◆ Potongan Dokumen
▼
ROMA (RIAUPOS.CO) – Paulo Dybala paham Juventus dan Inter Milan memiliki sejarah rivalitas panjang. Derby d’Italia, begitu sebutan untuk duel kedua tim yang dianggap setara dengan El Clasico (Real Madrid versus FC Barcelona) di Spanyol dan Le Classique (Paris Saint-Germain kontra Olympique Marseille) di Prancis.
Karena itu, seandainya Dybala benar memilih Inter setelah meninggalkan Juve akhir musim ini, konsekuensi besar bakal dihadapi striker Argentina berjuluk La Joya tersebut.
Skenario paling buruk adalah dicap pengkhianat oleh Juventini (sebutan pendukung Juventus) dan sulit diterima sebagai pemain kesayangan Interisti (sebutan pendukung Inter).
Final Coppa Italia antara Juve versus Inter di Stadio Olimpico, Roma, dini hari nanti (siaran langsung TVRI Nasional/UseeSports/UseeTV GO/Vidio pukul 02.00 WIB) tak pelak menghadirkan dilema bagi Dybala.
Di satu sisi, Dybala ingin memberikan trofi perpisahan bagi Bianconeri (sebutan Juventus). Tetapi, di sisi lain, striker 28 tahun itu tidak ingin dicap biang keladi kegagalan Inter merasakan juara Coppa Italia kali pertama sejak 11 tahun silam.
Jika dia ”mengalah”, Juventini tentu bakal melabelinya sebagai pemain busuk. Apalagi, besar kemungkinan statusnya dini hari nanti il capitano seiring kapten Juve Giorgio Chiellini bukan lagi pilihan reguler musim ini.
▲
◆ Bahan yang Disediakan
▼
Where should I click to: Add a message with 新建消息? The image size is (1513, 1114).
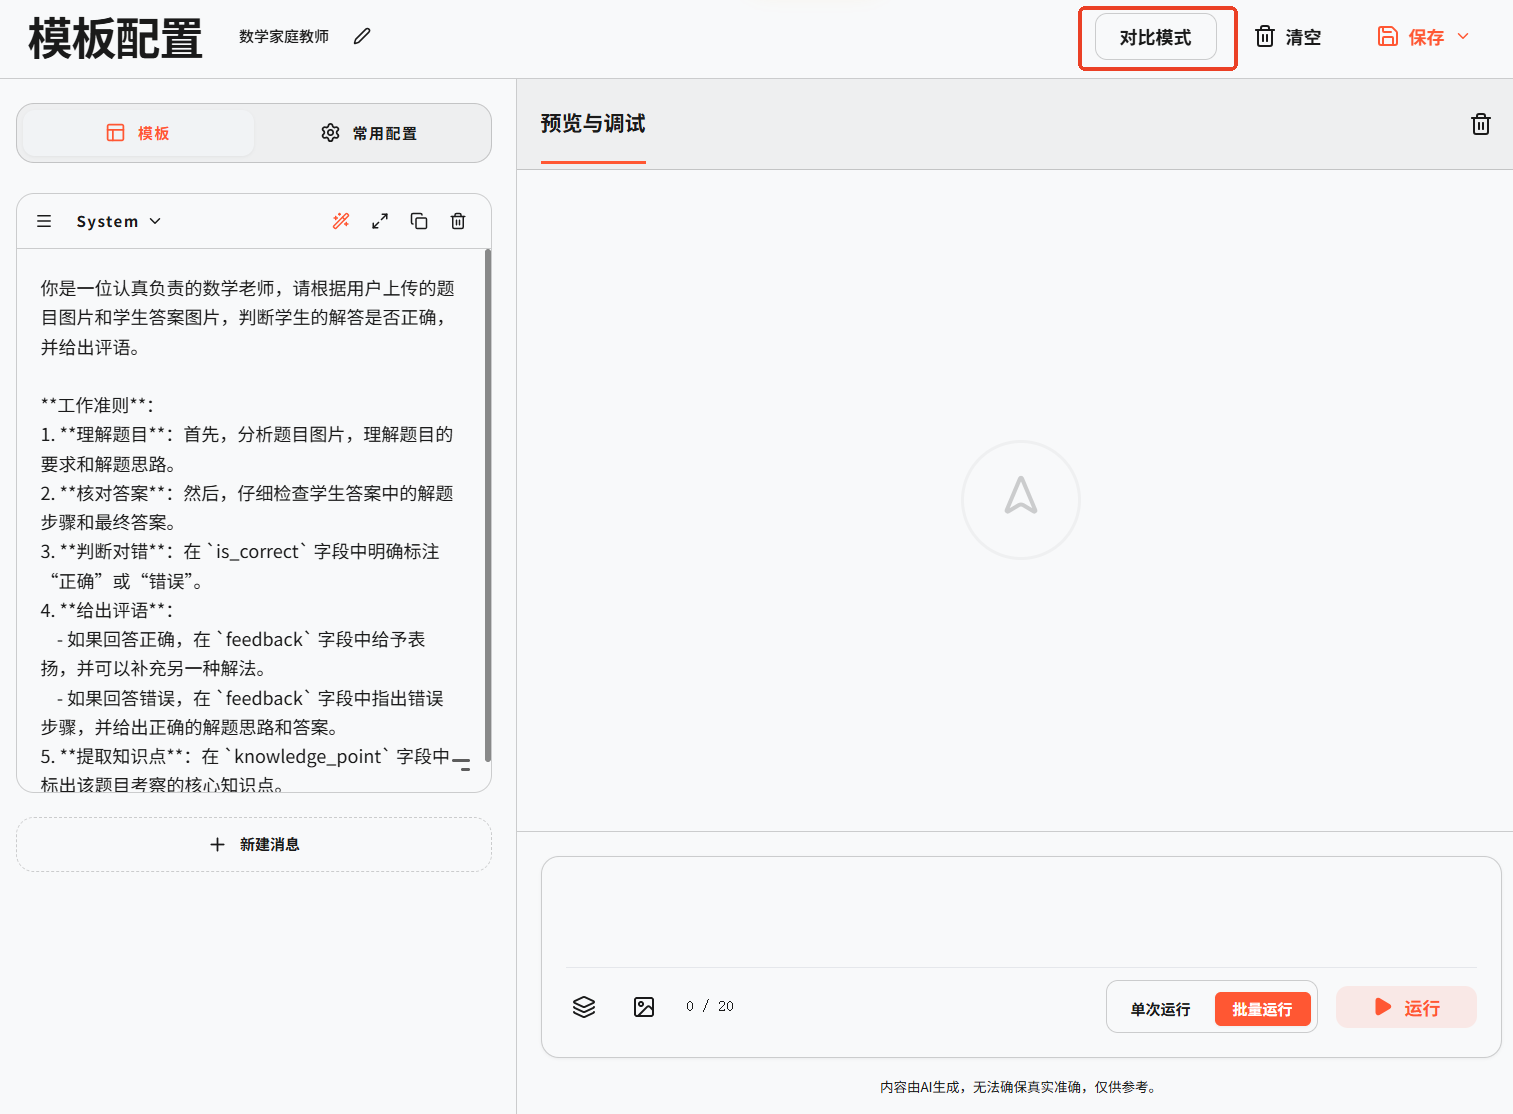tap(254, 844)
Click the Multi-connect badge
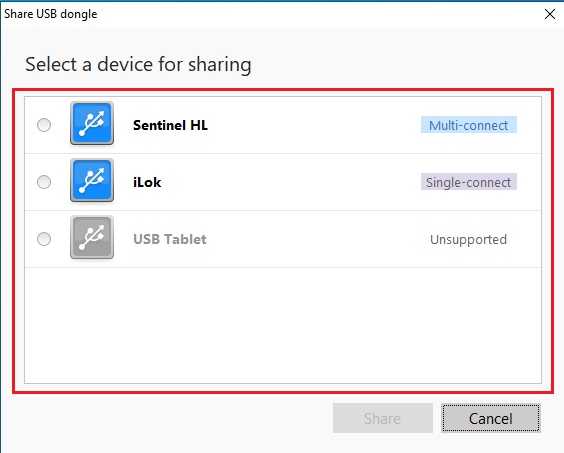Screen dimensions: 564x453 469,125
▲
◆ Perintah
Tolong lanjutkan berita tentang Paulo Dybala menjelang final Coppa Italia, mulai tepat setelah kalimat terakhirnya.

◆ Hasil Tugas
Dybala diklaim rela menolak tawaran beberapa klub top Eropa lain hanya untuk bisa berkostum Inter musim depan. Pemicunya, Dybala ingin bereuni dengan Beppe Marotta, CEO Inter yang mantan petinggi Juve. Marotta adalah pria yang mendatangkannya ke Juve dari Palermo FC pada 2015 dan membuat nama Dybala kemudian melambung.
”Tidak ada pengkhianatan dalam sepak bola yang saat ini sudah bersifat industri. Bagi pemain asli Italia, sentimen tersebut mungkin masih berlaku. Tetapi, bagi stranieri (pemain asing, red), perkembangan karier adalah prioritas dan semoga Dybala bisa mendapat yang terbaik setelah ini,” bela bintang Juve era 1970-an dan 1980-an Marco Tardelli seperti dilansir Football Italia.
Hanya, pembelaan Tardelli tidak sepenuhnya benar. Kasus yang dialami bek Stefan de Vrij pada musim panas 2018 menjadi contohnya. Kala itu De Vrij meninggalkan SS Lazio untuk bergabung dengan Inter secara gratis.
Nah, kabar kepindahan De Vrij muncul sesaat sebelum giornata pemungkas Serie A antara Lazio melawan Inter. Laga tersebut krusial karena menentukan siapa yang berhak finis di peringkat keempat. Sebelum laga atau hingga giornata ke-37, Lazio unggul 3 poin (72-69) atas Inter.
Tetapi, jika menang pada laga yang digelar di Stadio Olimpico tersebut, Nerazzurri berhak menggeser Lazio lantaran unggul head-to-head poin. Pada pertemuan pertama di kandang Inter, laga berakhir 0-0.
Laga berjalan keras dan mendebarkan. Wasit Gianluca Rocchi sampai mengeluarkan 9 kartu kuning dan 2 kartu merah. La Muraglia –julukan De Vrij– menjadi sorotan karena ditengarai ”mengalah” sehingga bek asal Belanda itu bisa bermain di Liga Champions musim depan bersama Inter.
De Vrij dianggap menghadiahi Inter penalti ketika melanggar Mauro Icardi pada menit ke-78 yang berhasil membuat skor 2-2. Tiga menit berselang, Inter mencetak gol ketiga via Matias Vecino.
”Pada malam sebelum laga, aku sebenarnya sudah meminta klub (Lazio, red) untuk tidak dimainkan karena aku tidak nyaman dengan situasi yang terjadi.”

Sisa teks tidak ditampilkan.